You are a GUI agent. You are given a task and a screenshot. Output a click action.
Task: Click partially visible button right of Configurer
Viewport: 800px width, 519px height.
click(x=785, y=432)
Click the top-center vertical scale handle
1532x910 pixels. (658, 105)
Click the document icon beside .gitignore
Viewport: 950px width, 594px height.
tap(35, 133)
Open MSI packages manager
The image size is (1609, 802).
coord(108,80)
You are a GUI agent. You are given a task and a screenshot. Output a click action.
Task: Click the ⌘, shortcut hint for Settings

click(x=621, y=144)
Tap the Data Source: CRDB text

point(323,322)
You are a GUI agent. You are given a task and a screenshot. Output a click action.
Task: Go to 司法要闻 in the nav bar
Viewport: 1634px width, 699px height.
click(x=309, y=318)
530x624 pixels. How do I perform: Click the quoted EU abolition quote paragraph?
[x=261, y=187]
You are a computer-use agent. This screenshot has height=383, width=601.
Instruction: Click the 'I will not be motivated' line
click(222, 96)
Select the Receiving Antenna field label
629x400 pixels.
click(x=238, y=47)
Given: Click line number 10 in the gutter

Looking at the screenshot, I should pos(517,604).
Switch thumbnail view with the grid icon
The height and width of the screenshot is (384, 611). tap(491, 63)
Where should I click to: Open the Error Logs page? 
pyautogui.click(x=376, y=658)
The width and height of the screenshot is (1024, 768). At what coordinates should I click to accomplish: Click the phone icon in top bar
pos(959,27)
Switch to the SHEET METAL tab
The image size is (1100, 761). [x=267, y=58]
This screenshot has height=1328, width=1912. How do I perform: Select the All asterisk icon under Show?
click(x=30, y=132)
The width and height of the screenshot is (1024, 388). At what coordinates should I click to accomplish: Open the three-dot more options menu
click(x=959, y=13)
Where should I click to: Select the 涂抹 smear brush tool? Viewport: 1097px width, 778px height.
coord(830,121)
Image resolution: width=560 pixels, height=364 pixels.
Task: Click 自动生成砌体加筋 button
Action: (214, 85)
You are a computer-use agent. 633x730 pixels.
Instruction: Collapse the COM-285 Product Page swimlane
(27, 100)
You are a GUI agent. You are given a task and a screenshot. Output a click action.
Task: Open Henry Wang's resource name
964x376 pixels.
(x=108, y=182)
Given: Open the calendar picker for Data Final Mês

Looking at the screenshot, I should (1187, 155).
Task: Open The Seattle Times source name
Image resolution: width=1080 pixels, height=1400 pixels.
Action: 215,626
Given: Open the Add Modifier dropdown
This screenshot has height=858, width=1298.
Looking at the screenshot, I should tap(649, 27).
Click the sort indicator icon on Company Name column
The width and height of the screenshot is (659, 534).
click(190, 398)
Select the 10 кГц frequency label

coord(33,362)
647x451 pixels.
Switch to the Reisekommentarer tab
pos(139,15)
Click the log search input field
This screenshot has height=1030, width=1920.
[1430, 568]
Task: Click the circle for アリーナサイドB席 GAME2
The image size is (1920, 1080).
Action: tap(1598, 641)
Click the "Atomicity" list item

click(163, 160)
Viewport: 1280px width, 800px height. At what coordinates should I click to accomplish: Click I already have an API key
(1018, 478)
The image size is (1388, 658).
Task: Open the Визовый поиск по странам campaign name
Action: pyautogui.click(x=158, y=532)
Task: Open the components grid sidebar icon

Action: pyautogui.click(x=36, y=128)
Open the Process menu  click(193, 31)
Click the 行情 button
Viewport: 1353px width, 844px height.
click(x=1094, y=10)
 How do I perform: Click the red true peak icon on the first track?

· · ·

**Objective:** Starting at the beginning of the items and ending with the line containing "click(x=785, y=432)", can you write out those lines again in full, requests included, scaling each coordinate in the answers by 0.7 and rounding it to a whole number (halves round up) while leaving all other numbers unchanged?

**Exercise output:**
You are a GUI agent. You are given a task and a screenshot. Output a click action.
Task: Click partially visible button right of Configurer
Viewport: 800px width, 519px height.
click(x=550, y=302)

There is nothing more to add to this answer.